** Opening LISTED ENTRIES block **

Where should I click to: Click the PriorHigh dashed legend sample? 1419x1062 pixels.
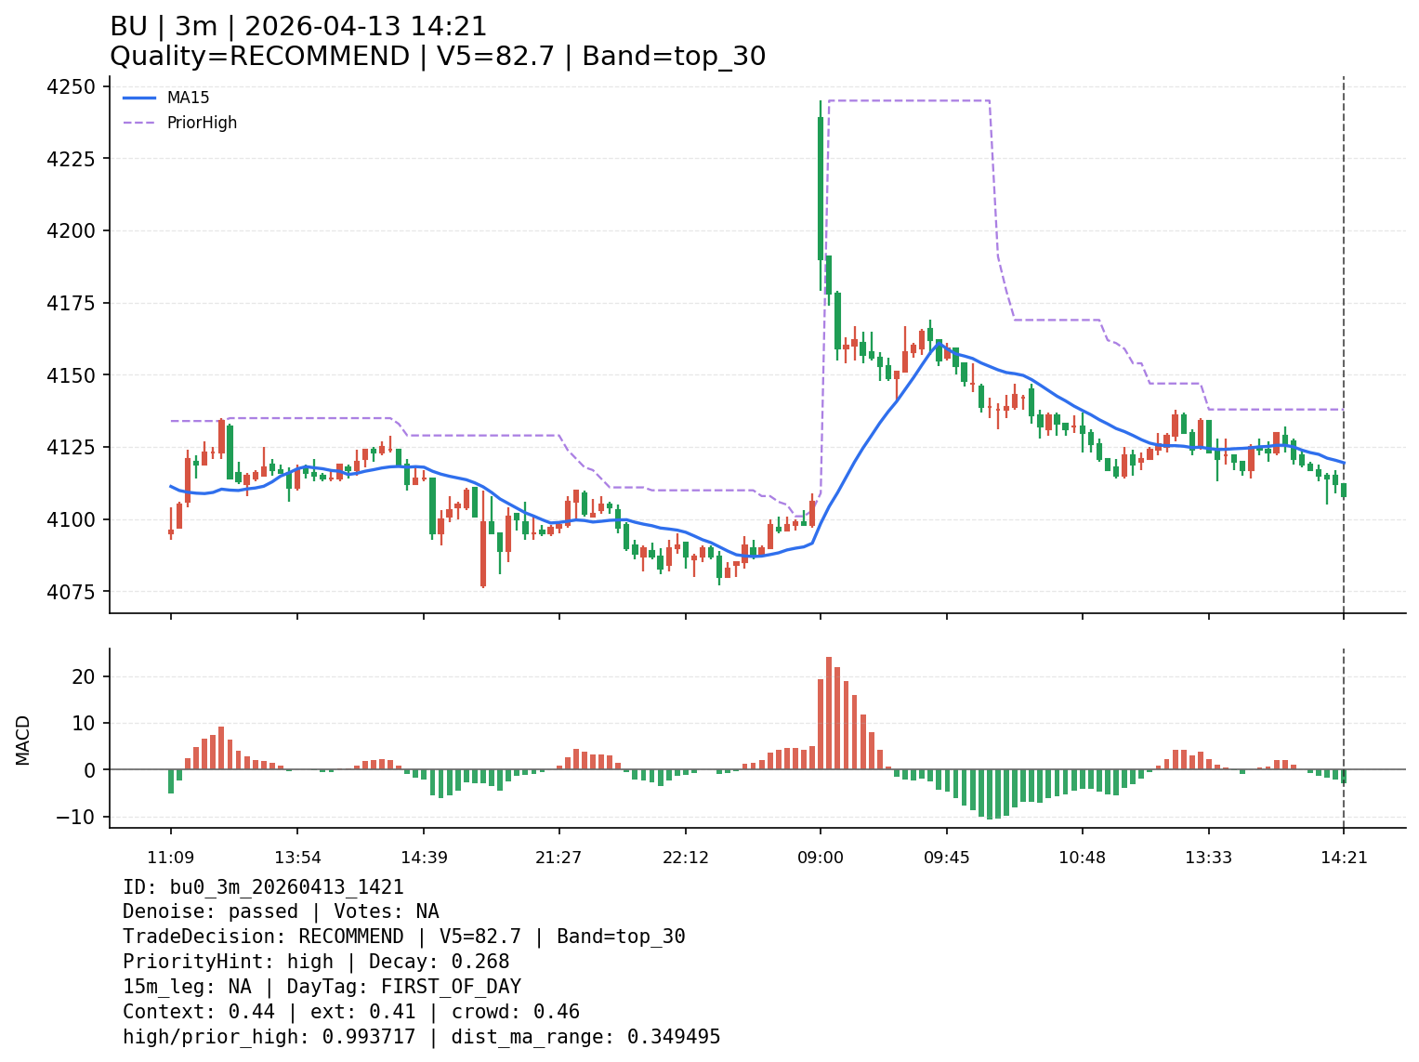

** Closing LISTED ENTRIES block **
** Opening LISTED ENTRIES block **

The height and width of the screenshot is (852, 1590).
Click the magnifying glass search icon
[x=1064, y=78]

** Closing LISTED ENTRIES block **
** Opening LISTED ENTRIES block **

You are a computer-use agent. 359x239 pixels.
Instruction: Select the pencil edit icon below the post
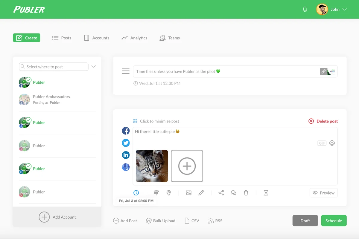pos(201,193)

** Closing LISTED ENTRIES block **

▶ _WHAT IS EXPECTED_
Some lines in the material contain "pixels". Show all of them.

▶ _SOLVED EXERCISE_
Where should I click to: Click the PriorHigh dashed legend sample? 1419x1062 pixels.
You are a computer-use agent. 359x239 pixels.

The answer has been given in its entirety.